More Reasons Why The Tribunal Ruling In Abia State Cannot Stand: Part One

By

Aloy Ejimakor

alloylaw@yahoo.com

 

 

This is a learned treatise that will come in two parts. Part one will deal with the ruling resolving the claim of membership of a secret society against Governor Orji. Part two will deal with the ruling that Orji and Akomas did not resign from the public or civil service of Abia State before running for office. Both parts will be glanced off the pertinent provisions of the Nigerian Constitution and the Electoral Act and then interspersed with some thorough analysis of the Nigerian (or common law) rules of evidence germane to all the facts at issue.

 

The law of evidence is the basic kernel that underpins the administration of the civil and criminal laws of any common law country when it comes to fair and balanced resolution of disputes presented before the courts. Nigerian superior courts operate within the parameters of settled common law rules of evidence received from the British as a consequence of colonialism, and then adopted and saved by local legislation and judicial precedents as part of the laws of Nigeria after independence. Nuances may be present but they are wont to be tangential and infinitesimal. The only marked departure from the common law precepts can be found only in our Customary and Sharia court systems where strict adherence to the common law (or federal) rules of evidence is not mandated as the norm.

 

On the other hand, our High Courts of original jurisdiction, including the Election Tribunals are bound to some strict application of the federal (common law) rules of evidence, which for the most part, have been codified in the Evidence Act. It cannot be otherwise without being repugnant to the system we currently operate. It follows therefore that whenever the record on appeal demonstrates a clear violation of the evidence rules, a court of appeal is expected to easily find error or abuse of discretion and reverse or remand. This is why some outrage is now trailing the recent ruling of Abia Governorship Election Tribunal nullifying the election of TA Orji and declaring Ugochukwu the duly elected governor.
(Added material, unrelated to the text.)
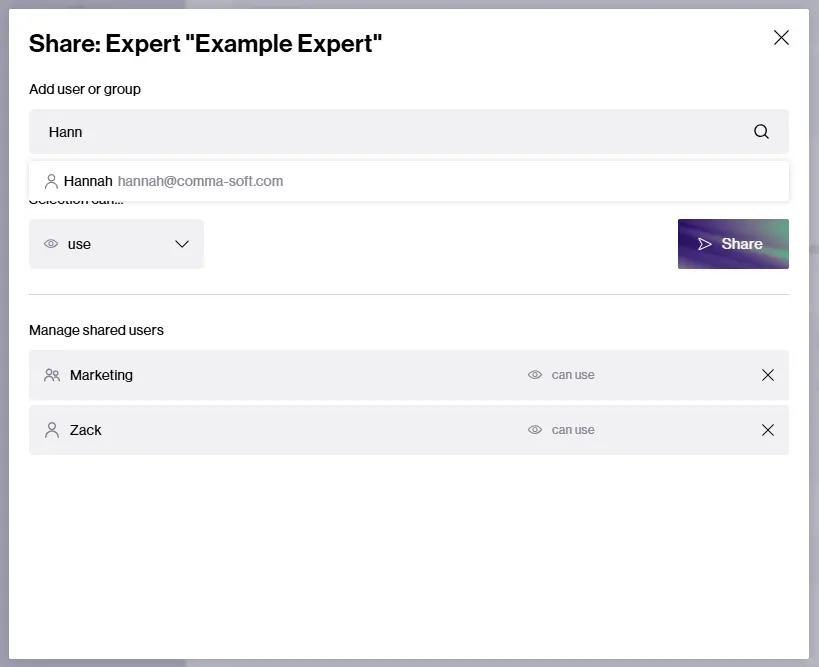
Task: Open the "use" permission dropdown
Action: 116,244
For a tribunal charged under law to interpret our electoral statute and the constitution (and weigh hard evidence), voiding an election based on the reasons it adduced is troubling because there is nothing in our current substantive and adjectival laws that can justify the ruling, even by some stretch. Add the tribunal’s clear breach of our settled rules of evidence and you have a judgment most likely to be struck down on appellate review. Reversal becomes even much more likely when you consider the quantum of criticisms and outrage issuing from Nigerian and foreign jurists of world acclaim.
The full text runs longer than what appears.